START Record excerpts

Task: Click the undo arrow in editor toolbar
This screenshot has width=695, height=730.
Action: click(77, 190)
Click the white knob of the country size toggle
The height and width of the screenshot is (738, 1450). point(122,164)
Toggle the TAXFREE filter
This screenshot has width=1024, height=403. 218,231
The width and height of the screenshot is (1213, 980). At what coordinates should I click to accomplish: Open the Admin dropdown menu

END Record excerpts
START Record excerpts

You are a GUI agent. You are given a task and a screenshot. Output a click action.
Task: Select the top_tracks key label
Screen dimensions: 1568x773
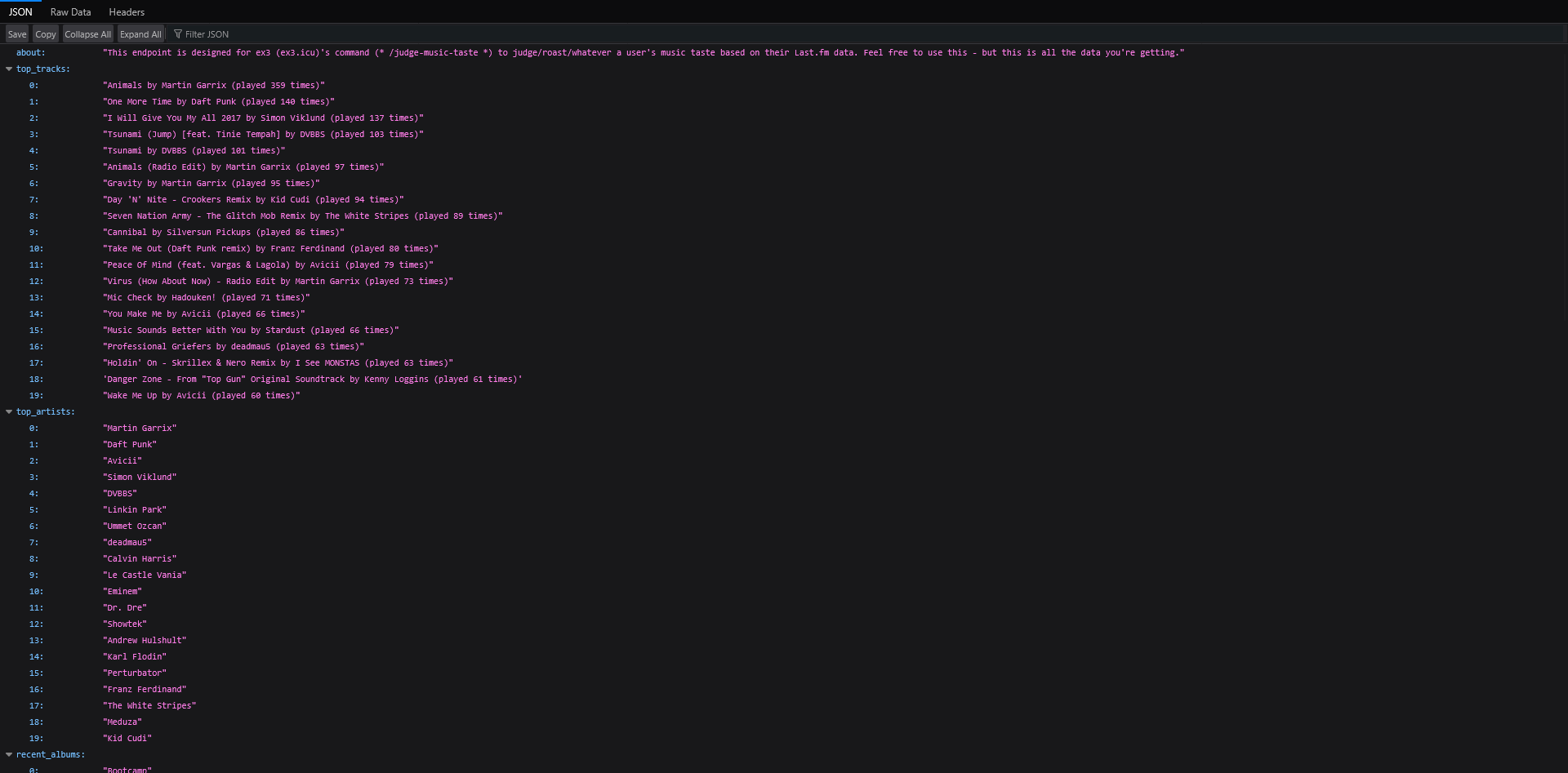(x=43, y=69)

END Record excerpts
START Record excerpts

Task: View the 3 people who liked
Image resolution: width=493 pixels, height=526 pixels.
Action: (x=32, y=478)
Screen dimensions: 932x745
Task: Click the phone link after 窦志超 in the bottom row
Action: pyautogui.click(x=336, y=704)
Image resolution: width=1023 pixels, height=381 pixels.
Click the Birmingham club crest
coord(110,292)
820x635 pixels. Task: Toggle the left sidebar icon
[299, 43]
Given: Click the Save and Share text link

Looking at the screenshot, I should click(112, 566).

END Record excerpts

= What to work on =
Please copy, exactly as written, every line in the listing above from the line with "Task: Click the undo arrow in editor toolbar" up to and including the line with "The width and".

= Answer space =
Task: Click the undo arrow in editor toolbar
This screenshot has width=695, height=730.
Action: click(77, 190)
Click the white knob of the country size toggle
The height and width of the screenshot is (738, 1450). point(122,164)
Toggle the TAXFREE filter
This screenshot has width=1024, height=403. 218,231
The width and height of the screenshot is (1213, 980). At what coordinates should I click to accomplish: Open the Admin dropdown menu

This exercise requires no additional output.